** Opening DATASET RECORDS block **
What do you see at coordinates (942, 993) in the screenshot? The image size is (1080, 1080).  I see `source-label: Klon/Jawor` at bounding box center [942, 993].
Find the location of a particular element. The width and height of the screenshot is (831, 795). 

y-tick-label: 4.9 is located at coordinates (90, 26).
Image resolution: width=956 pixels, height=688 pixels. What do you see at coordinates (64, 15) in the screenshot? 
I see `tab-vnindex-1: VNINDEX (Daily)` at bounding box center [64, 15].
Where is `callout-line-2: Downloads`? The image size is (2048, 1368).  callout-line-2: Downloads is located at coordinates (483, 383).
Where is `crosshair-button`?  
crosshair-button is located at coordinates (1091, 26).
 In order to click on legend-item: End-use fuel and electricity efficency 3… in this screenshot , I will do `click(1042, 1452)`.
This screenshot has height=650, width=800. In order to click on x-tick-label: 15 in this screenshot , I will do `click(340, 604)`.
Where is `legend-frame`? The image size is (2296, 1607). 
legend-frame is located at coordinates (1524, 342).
** Closing DATASET RECORDS block **
◆ **REQUIRED ACTION**
Please quote all of the items above word for word.

◆ **WRITTEN RESPONSE**
What do you see at coordinates (942, 993) in the screenshot? The image size is (1080, 1080).  I see `source-label: Klon/Jawor` at bounding box center [942, 993].
Find the location of a particular element. The width and height of the screenshot is (831, 795). 

y-tick-label: 4.9 is located at coordinates (90, 26).
Image resolution: width=956 pixels, height=688 pixels. What do you see at coordinates (64, 15) in the screenshot? 
I see `tab-vnindex-1: VNINDEX (Daily)` at bounding box center [64, 15].
Where is `callout-line-2: Downloads`? The image size is (2048, 1368).  callout-line-2: Downloads is located at coordinates (483, 383).
Where is `crosshair-button`?  
crosshair-button is located at coordinates (1091, 26).
 In order to click on legend-item: End-use fuel and electricity efficency 3… in this screenshot , I will do `click(1042, 1452)`.
This screenshot has height=650, width=800. In order to click on x-tick-label: 15 in this screenshot , I will do `click(340, 604)`.
Where is `legend-frame`? The image size is (2296, 1607). 
legend-frame is located at coordinates (1524, 342).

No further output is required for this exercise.